## [What to produce]
Please copy exactly the line that contains "How do I perform: Click Read" and every line after it through the end of the records, leaving the pictures out.

Start of Data for analysis

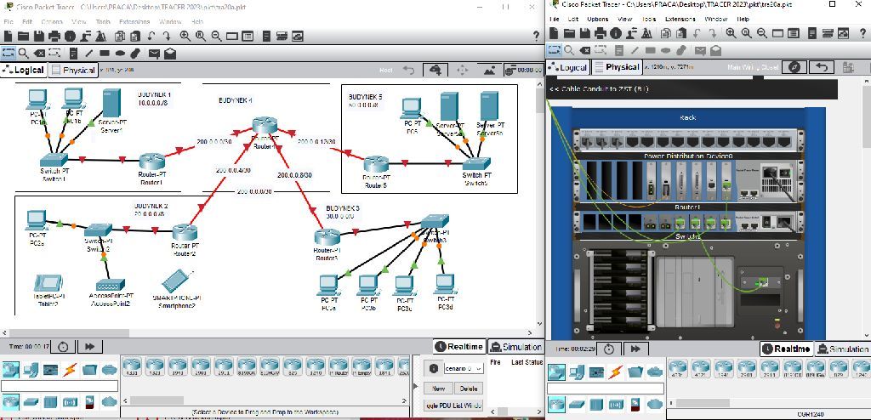Choose the lightning bolt Connections category, left window
This screenshot has height=420, width=871.
coord(70,370)
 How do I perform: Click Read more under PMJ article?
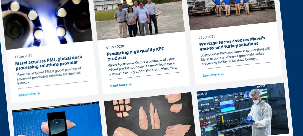(x=27, y=94)
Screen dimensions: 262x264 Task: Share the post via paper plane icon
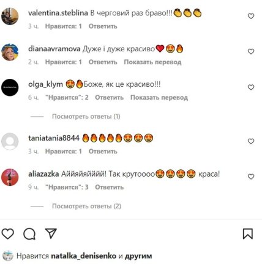pos(51,233)
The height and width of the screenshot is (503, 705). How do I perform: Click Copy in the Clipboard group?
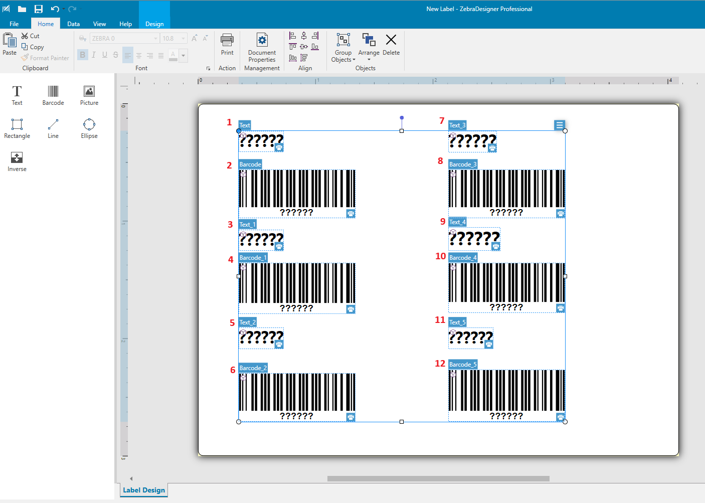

End of Data for analysis

## [Result of the exercise]
 How do I perform: Click Read more under PMJ article?
(x=27, y=94)
Screen dimensions: 262x264 Task: Share the post via paper plane icon
pos(51,233)
The height and width of the screenshot is (503, 705). How do I perform: Click Copy in the Clipboard group?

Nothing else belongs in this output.